* **Work item**
In the entries below, find the line with "Click the page reload icon" and the line with "Open 监控数据 in"; give again those lines and every line between them, exactly.
=== Available records ===
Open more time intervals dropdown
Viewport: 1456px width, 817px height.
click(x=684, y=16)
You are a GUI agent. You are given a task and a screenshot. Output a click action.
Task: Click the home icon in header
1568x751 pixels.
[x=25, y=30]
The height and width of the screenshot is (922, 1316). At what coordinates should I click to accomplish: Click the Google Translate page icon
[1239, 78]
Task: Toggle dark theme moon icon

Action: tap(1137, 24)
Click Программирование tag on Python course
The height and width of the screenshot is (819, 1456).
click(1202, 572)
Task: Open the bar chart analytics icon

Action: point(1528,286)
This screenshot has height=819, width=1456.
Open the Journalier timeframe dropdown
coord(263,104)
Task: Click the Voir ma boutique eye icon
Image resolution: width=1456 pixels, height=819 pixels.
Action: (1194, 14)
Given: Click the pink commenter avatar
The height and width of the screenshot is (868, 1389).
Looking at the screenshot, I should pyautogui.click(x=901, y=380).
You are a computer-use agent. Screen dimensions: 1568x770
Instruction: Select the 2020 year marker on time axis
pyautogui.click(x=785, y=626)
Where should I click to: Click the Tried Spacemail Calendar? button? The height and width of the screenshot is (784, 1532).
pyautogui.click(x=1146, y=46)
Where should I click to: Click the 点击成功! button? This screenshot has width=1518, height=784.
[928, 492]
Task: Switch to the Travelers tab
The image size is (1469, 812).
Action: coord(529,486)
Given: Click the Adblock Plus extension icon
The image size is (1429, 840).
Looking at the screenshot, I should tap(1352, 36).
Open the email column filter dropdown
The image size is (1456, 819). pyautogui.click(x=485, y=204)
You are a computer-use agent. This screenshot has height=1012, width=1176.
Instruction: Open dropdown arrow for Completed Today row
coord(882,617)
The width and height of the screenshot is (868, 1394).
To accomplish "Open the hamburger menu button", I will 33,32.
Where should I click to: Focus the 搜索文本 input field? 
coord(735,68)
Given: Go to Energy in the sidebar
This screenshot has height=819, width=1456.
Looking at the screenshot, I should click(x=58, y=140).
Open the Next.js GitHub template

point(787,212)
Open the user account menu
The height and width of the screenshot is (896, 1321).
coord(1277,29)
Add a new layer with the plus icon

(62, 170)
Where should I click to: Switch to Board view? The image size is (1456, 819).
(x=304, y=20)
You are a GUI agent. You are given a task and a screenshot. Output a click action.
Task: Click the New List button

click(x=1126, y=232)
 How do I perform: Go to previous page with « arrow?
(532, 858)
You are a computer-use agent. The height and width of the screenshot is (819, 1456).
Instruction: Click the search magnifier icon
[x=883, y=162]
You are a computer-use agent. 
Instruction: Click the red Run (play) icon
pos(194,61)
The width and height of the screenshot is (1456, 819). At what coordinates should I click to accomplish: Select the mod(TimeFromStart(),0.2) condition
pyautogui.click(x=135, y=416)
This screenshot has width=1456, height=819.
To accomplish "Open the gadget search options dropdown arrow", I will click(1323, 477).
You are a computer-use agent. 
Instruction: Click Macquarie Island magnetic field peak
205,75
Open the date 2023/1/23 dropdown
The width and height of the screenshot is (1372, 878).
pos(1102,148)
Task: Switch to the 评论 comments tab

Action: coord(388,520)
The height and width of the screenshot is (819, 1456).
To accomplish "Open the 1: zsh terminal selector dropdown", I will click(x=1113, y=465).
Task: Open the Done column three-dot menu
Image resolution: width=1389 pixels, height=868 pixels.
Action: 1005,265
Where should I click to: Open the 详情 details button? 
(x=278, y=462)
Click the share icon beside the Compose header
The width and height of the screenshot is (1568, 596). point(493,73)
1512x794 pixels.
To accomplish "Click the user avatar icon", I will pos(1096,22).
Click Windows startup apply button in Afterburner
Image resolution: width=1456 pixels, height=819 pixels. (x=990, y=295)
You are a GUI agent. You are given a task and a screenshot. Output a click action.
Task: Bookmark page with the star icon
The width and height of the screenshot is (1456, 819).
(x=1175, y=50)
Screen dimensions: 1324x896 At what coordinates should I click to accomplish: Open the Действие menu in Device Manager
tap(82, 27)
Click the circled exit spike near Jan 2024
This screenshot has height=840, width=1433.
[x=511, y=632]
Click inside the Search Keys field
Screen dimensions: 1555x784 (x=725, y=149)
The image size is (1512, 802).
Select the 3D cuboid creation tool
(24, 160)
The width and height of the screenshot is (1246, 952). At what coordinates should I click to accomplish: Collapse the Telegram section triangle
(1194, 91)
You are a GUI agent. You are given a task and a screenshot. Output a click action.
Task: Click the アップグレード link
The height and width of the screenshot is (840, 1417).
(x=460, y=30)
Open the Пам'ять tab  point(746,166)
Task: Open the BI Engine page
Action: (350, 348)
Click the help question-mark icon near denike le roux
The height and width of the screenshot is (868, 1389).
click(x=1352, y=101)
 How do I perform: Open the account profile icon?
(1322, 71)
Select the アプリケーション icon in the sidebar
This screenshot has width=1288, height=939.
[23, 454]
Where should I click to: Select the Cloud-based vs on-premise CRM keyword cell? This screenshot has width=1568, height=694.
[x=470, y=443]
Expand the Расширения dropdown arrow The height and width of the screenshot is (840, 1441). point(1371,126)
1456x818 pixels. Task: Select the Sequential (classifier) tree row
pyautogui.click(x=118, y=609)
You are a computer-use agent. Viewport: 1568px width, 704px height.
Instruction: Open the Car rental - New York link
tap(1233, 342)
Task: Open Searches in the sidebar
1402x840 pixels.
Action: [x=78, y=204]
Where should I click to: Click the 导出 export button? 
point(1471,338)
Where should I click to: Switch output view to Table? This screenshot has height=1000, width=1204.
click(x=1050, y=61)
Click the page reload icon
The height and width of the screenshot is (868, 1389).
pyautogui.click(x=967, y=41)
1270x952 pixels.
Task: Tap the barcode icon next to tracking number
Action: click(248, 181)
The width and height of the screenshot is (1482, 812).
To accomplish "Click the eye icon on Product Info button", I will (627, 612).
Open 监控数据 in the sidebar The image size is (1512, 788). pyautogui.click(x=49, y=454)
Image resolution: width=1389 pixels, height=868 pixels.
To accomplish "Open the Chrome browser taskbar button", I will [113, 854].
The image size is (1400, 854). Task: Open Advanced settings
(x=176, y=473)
===
* **Expected answer**
Click the page reload icon
The height and width of the screenshot is (868, 1389).
pyautogui.click(x=967, y=41)
1270x952 pixels.
Task: Tap the barcode icon next to tracking number
Action: click(248, 181)
The width and height of the screenshot is (1482, 812).
To accomplish "Click the eye icon on Product Info button", I will (627, 612).
Open 监控数据 in the sidebar The image size is (1512, 788). pyautogui.click(x=49, y=454)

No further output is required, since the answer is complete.